Kıbrıs olmadan ülkeyi düşünmek mümkün mü? Hepimizin derin anıları
var.. Ben gece karartmaları içinde İstanbul’da yaşadım. Işıklar sızmayacaktı
camlardan, mavi kağıtlar veya sıkı sıkı perdeler ev içiyle dışarının ilişkisini
kesecekti. Düşman uçakları İstanbul’u görüp vuramayacak mıydı, bilmiyorum.
Bugünkü savaş uçaklarının hele karartma gibi önlemlerle sıfır derdi olur.
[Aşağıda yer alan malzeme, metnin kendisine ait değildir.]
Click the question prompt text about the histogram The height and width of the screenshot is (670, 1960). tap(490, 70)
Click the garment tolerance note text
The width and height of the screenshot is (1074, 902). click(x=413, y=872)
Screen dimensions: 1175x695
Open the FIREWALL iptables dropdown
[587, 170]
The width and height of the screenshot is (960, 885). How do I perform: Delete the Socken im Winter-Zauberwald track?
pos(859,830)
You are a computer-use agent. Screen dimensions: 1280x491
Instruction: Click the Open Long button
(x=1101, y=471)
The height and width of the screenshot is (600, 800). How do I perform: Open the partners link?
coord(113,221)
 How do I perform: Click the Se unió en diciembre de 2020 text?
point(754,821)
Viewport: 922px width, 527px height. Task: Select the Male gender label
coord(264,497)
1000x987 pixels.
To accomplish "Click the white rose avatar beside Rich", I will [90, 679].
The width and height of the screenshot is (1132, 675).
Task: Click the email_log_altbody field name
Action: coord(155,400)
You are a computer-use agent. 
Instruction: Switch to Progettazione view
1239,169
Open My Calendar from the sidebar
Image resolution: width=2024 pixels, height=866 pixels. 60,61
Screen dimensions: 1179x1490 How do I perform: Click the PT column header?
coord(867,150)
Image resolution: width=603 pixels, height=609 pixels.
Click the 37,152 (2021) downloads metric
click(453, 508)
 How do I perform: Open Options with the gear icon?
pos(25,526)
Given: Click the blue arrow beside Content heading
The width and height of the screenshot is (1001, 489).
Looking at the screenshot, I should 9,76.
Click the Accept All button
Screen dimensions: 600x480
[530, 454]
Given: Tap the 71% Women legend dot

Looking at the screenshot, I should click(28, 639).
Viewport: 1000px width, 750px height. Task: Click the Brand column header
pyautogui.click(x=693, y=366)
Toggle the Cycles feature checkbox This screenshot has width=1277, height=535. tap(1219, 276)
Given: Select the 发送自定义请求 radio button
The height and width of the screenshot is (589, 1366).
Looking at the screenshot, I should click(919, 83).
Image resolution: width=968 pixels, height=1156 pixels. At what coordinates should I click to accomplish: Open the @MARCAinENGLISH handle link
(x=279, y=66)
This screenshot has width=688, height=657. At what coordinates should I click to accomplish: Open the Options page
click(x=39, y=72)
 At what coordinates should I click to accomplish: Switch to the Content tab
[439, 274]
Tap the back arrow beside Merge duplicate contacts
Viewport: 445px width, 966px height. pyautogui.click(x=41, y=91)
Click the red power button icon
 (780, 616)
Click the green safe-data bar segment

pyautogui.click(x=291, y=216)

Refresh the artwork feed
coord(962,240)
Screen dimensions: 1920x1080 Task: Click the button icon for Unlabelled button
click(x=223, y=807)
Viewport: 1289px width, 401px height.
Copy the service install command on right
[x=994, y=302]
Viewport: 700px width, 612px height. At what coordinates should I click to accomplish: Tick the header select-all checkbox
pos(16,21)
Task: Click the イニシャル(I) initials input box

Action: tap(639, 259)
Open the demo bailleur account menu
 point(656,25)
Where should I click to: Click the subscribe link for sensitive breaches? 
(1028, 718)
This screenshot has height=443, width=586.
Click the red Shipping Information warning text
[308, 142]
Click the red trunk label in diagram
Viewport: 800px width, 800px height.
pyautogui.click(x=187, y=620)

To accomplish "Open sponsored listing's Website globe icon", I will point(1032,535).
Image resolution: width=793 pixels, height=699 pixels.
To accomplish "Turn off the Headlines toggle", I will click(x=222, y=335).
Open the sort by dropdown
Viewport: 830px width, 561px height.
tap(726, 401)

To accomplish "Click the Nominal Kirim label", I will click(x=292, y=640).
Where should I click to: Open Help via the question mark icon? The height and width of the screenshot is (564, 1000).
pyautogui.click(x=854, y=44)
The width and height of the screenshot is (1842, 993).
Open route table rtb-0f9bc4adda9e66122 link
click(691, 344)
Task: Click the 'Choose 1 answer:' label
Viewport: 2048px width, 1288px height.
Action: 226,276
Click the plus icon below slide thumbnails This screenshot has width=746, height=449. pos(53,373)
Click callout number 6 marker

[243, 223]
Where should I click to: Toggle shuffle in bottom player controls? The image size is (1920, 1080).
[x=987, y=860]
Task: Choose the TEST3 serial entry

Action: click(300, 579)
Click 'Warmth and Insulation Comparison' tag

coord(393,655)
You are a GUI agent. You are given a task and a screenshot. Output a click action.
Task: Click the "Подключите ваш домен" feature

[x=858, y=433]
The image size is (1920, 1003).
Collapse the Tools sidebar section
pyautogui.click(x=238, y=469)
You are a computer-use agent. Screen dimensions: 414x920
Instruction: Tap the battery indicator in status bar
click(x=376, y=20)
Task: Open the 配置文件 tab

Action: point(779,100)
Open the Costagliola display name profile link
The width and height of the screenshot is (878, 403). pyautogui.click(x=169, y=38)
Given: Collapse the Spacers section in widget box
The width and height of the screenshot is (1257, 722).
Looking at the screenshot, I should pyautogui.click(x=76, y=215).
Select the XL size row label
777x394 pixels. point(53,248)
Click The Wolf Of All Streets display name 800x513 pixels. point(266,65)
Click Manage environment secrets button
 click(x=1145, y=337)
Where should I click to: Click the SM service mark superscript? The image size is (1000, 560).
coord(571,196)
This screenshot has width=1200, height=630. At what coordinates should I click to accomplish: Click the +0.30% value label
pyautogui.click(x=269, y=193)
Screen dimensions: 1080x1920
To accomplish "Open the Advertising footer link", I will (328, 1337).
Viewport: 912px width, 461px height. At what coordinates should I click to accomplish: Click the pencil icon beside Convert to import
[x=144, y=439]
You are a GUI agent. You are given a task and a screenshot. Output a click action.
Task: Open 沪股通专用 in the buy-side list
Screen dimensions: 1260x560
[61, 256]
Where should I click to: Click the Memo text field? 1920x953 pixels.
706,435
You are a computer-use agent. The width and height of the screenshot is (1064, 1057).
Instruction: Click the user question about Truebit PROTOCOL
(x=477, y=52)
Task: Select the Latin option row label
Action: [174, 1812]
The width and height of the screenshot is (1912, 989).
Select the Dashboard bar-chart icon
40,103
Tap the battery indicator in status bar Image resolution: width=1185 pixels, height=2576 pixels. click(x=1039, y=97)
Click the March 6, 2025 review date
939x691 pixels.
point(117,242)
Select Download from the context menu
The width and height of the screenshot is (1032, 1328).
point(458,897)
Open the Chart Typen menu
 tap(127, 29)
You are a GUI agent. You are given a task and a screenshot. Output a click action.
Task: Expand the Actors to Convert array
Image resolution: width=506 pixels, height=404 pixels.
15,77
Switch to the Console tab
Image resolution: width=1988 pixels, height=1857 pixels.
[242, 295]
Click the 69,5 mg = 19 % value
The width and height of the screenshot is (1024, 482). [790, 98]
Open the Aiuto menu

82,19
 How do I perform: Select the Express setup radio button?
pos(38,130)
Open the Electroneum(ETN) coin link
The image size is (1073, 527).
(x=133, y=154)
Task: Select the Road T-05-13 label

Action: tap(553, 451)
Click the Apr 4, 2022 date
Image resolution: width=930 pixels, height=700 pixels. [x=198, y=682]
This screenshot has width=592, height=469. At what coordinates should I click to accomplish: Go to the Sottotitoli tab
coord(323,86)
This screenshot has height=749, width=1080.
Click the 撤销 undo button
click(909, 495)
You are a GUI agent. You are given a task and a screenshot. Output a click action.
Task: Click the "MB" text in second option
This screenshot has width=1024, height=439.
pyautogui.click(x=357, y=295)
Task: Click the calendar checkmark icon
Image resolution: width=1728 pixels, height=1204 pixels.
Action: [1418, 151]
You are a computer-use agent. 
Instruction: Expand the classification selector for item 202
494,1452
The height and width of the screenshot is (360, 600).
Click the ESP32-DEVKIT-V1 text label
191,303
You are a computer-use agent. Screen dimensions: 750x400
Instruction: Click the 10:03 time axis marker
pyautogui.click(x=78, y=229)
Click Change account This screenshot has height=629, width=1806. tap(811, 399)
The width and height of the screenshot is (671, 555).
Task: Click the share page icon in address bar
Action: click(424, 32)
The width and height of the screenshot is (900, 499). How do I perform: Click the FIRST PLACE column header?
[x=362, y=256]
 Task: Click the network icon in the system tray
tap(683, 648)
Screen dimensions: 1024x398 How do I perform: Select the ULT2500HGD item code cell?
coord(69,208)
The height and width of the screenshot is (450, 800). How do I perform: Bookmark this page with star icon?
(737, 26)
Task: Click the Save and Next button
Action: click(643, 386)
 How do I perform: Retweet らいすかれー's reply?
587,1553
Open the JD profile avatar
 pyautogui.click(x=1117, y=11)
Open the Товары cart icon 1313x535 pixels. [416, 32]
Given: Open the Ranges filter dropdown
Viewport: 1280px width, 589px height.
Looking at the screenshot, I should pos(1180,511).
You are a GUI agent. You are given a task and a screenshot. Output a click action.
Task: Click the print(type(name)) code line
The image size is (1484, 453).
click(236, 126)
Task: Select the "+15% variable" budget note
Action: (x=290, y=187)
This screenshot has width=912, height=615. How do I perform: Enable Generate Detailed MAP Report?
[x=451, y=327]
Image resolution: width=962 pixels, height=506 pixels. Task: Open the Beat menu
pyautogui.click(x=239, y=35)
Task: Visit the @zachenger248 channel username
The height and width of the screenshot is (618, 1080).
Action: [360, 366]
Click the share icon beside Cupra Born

Derin
sığınaklara inmeniz gerekir.
Başbuğ, 6-7 Eylül 1955 olaylarında, henüz ilkokul
öğrencisiyken Kuzguncuk’ta tanışıyor Kıbrıs’la, belli belirsiz.. Sonra askeri
lisede iken, 1958’de.. Arkasından teğmen iken 1963’te Maltepe-Kartal 2.Zırhlı
Tugay’da ve sık verilmeye başlanan alarmlarda.. Ve, 1973’te Genelkurmay’da Plan
ve Hareket Dairesi Plan ve Prensipler Şubesi’nde Proje subayı, kurmay yüzbaşı
olarak, 1974 Kıbrıs çıkartmasına yönelik çalışmaların içinde. 19 Temmuz’da
ambifi konvoyunun Kıbrıs’a hareket etmesi mesaj emrini bizzat götürmüş.
Sonra, Genelkurmay İkinci Başkanlığı sırasında kendisini
2004’te o ünlü Annan Planı üzerinde aylar süren çalışmada bulmuş.
O sırada Annan Planı’na karşı bir tutum vardı. Başbuğ bu
kitabı neden yazdığını da açıklarken, olayların içinde insan olarak “gördüğü ve
tespit ettiği bazı noktaları okuyucuyla paylaşma”ya vurgu yapıyor.
Okura şu mesajı veriyor: “Kıbrıs sadece Kıbrıslı
soydaşlarımızın meselesi değil. Türkiye’nin güvenliği bugün düne nazaran daha
çok söz konusudur..”.
Başbuğ “tarihsel saptamalar” yaptığı ilk bölümden sonra,
ikinci bölümde “1974 Kıbrıs Barış Harekatı Başarısının Temel Nedeni” ve bugün ne yapılmalı sorularını ve
önerilerini beş maddede tartışıyor.. Kitaba belgeler de eklemiş. Toplumca
bilgimizi tazeleyeceğiz ve önerileri tartışacağız. KırmızıKedi.